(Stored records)
^^^^^^^^

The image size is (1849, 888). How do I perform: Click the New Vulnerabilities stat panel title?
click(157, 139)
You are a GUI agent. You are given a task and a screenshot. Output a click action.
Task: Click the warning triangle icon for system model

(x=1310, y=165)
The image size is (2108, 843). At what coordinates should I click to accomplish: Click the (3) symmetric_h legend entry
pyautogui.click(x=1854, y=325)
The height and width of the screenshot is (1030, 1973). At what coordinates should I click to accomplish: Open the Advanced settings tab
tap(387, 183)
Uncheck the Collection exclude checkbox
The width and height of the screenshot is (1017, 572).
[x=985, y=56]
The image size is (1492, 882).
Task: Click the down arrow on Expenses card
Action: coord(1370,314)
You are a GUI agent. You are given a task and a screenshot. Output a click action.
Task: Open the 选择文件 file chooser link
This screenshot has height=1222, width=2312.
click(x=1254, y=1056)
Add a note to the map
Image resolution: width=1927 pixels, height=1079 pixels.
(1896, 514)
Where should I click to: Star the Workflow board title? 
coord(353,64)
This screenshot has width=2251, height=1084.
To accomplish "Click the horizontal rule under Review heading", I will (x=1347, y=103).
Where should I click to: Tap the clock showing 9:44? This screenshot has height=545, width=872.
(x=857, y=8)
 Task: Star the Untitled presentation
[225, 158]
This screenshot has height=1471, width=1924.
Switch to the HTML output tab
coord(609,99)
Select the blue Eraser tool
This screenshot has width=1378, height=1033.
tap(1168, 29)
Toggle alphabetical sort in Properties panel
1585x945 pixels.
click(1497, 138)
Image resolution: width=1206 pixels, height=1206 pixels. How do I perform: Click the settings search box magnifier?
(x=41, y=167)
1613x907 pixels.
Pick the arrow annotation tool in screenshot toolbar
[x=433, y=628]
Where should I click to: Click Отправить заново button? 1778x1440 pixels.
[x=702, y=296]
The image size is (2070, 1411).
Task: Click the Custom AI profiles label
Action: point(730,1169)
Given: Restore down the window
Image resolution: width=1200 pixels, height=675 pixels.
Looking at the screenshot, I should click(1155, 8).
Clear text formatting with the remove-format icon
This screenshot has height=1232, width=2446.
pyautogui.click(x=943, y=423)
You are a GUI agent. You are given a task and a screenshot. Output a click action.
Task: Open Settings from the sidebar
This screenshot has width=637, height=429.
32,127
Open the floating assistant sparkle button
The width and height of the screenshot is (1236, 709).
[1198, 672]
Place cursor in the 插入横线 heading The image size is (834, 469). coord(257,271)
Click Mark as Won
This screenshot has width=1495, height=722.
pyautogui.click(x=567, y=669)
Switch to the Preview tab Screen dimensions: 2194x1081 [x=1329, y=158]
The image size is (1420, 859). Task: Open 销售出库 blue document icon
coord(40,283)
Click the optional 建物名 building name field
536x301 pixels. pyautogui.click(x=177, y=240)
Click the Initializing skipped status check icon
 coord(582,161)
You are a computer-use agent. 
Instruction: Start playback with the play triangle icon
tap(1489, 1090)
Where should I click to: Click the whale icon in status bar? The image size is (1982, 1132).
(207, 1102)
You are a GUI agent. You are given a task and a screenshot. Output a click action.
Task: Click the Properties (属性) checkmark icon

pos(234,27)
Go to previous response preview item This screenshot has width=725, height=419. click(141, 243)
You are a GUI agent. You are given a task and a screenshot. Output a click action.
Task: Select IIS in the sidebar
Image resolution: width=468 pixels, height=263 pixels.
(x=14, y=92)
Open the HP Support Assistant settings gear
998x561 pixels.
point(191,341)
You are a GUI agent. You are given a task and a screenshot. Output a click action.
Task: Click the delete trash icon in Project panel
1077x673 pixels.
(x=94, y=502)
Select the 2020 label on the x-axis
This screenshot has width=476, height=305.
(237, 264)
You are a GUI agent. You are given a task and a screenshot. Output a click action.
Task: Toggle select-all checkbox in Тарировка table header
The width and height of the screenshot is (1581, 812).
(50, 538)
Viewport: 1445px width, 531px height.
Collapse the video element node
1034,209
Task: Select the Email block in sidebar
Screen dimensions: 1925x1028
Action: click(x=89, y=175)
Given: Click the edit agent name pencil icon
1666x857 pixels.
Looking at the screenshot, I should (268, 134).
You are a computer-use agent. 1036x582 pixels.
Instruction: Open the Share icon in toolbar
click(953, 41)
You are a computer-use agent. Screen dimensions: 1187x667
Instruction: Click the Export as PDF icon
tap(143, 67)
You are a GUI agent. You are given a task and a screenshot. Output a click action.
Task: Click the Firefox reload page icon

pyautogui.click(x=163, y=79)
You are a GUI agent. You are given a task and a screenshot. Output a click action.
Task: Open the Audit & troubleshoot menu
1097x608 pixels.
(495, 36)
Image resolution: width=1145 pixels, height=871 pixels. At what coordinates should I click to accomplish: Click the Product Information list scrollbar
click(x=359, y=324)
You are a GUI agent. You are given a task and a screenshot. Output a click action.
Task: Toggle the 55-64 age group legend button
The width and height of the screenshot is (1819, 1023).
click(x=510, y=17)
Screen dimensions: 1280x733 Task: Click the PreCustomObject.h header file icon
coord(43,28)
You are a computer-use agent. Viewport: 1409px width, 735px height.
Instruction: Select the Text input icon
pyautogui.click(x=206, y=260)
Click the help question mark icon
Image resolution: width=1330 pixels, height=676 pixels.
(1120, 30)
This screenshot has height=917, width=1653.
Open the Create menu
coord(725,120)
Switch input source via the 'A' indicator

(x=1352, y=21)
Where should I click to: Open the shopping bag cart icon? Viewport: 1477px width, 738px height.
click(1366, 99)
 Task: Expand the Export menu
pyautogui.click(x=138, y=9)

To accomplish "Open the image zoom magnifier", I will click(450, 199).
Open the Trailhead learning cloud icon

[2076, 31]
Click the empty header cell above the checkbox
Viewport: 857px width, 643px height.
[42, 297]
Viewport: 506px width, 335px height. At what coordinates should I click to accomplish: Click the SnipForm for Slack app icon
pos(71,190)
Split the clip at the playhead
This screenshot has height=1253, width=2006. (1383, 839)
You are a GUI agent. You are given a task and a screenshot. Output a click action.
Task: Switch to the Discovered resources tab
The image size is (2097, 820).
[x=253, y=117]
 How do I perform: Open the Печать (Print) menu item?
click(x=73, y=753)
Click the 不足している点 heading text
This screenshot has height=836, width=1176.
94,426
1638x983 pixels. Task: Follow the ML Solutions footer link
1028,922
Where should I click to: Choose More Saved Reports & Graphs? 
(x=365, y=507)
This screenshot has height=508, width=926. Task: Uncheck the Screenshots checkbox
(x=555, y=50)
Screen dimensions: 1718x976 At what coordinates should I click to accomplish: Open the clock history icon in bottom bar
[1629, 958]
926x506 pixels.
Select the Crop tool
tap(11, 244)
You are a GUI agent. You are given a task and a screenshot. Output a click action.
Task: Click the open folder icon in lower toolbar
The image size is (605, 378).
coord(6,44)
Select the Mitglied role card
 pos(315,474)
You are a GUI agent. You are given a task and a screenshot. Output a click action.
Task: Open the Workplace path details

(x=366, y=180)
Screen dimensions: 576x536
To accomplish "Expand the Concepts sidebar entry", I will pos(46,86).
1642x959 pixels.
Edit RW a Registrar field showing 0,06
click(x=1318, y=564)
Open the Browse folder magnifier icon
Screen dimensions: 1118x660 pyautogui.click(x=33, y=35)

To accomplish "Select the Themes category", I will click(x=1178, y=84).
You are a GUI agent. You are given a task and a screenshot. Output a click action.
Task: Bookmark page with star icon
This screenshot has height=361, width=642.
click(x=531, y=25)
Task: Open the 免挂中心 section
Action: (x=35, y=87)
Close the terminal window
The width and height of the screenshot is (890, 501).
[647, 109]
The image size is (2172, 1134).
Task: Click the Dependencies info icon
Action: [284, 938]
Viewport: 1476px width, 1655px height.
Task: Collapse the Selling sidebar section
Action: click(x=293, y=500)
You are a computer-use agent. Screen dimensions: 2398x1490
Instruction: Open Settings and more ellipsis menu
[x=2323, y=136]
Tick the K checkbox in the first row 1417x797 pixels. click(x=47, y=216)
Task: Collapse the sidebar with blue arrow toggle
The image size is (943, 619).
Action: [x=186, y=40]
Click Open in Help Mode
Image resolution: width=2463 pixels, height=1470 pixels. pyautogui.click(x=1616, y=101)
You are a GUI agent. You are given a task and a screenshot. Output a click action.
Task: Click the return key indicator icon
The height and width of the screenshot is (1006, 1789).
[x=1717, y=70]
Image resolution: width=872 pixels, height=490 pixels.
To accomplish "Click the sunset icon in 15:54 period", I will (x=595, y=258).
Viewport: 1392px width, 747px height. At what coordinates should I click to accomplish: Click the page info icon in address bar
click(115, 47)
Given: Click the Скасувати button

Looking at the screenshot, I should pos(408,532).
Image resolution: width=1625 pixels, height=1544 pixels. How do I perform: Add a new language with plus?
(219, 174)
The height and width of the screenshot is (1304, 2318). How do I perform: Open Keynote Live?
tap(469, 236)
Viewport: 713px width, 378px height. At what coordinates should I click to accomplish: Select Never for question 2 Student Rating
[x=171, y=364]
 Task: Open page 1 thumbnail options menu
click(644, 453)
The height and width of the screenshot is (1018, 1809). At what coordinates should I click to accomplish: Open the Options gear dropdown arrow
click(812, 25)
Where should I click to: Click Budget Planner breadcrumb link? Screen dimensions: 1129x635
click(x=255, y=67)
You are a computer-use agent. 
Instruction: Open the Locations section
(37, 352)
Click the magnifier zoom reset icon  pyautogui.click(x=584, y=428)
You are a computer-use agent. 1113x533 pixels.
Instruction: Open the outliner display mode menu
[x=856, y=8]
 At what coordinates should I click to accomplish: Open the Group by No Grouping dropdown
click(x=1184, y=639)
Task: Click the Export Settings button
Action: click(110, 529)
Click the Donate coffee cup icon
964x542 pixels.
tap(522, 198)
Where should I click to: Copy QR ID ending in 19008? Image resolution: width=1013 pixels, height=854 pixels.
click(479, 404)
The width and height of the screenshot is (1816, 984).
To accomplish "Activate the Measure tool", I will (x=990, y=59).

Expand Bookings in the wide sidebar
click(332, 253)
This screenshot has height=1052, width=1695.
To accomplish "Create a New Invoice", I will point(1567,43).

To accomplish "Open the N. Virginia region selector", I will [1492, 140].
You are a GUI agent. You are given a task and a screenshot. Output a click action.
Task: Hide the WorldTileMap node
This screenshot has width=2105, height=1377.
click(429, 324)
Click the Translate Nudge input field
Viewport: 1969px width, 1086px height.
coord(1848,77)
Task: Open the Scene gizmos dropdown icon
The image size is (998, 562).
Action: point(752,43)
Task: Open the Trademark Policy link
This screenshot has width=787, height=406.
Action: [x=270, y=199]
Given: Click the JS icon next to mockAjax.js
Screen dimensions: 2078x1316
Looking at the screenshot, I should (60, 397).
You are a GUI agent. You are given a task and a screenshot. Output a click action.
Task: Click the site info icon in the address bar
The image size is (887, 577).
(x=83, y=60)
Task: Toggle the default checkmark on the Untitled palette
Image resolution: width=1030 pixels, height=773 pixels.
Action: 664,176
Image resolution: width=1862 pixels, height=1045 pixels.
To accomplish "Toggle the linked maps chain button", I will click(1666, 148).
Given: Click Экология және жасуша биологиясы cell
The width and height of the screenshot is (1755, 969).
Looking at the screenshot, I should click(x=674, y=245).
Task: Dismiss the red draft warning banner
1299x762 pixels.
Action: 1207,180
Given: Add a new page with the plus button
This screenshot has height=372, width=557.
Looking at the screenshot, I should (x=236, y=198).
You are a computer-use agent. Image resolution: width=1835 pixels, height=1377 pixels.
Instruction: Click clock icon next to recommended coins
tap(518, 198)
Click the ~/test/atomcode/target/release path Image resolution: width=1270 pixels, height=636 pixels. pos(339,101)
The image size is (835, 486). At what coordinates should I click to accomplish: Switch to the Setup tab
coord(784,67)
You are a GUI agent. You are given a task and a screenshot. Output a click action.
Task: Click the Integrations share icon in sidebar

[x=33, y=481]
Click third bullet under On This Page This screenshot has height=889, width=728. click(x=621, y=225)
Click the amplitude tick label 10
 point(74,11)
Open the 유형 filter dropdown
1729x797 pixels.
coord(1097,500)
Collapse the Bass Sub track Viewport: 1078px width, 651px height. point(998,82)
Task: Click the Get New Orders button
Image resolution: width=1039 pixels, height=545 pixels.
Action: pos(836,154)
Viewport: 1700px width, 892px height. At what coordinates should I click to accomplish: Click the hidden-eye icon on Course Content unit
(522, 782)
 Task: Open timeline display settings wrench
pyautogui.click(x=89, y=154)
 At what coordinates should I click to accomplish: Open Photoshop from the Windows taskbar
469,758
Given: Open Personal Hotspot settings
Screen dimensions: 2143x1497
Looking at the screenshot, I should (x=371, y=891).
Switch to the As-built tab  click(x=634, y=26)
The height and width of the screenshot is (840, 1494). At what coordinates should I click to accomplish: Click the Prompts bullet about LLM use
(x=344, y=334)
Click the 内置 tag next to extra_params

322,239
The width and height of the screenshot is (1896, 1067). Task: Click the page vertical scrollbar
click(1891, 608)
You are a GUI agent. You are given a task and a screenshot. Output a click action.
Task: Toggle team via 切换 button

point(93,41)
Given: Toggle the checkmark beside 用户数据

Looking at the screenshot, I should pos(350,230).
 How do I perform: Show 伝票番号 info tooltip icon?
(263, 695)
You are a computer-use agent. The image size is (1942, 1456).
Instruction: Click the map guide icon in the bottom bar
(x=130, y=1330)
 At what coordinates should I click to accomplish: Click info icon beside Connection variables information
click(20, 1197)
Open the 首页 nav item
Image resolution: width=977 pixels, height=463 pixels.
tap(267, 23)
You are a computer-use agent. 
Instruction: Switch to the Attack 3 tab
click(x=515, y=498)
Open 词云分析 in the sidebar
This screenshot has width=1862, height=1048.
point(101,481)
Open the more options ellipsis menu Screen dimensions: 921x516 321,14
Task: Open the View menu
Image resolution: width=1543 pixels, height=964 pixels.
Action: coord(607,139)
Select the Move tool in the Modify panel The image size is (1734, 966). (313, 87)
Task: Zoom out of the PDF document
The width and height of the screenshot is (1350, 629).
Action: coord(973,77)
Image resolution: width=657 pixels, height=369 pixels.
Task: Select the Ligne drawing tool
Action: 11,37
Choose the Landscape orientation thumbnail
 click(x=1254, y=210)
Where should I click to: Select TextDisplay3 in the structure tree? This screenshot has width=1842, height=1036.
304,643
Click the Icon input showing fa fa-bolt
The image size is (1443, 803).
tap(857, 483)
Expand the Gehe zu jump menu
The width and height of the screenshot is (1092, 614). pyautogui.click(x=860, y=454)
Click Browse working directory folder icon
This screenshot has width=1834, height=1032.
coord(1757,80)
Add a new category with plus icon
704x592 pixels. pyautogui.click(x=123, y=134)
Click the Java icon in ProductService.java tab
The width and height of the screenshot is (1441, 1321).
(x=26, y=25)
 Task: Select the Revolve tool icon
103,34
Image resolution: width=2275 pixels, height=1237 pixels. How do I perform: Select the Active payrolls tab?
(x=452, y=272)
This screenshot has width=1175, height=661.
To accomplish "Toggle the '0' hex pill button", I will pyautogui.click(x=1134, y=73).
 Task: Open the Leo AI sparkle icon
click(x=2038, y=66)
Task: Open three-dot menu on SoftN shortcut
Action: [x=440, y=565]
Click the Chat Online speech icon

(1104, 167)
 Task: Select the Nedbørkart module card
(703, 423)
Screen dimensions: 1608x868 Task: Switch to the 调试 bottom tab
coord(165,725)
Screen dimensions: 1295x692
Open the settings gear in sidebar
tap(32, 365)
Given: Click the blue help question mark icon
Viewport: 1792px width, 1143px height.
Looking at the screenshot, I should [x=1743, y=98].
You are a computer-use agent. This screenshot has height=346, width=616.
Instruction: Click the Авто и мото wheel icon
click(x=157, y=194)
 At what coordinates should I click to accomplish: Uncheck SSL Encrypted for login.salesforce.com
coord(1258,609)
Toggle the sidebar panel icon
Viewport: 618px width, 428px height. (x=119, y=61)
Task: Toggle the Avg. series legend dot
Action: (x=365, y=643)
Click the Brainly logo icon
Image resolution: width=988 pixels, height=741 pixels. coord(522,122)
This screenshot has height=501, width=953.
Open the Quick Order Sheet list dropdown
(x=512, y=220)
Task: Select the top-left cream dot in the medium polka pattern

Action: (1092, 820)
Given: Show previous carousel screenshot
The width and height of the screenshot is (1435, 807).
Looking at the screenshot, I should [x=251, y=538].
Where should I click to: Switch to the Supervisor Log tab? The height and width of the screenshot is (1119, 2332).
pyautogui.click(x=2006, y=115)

^^^^^^^^

#### Task
The answer should be nothing but the number of lines above that contain "previous".

#### Task output
2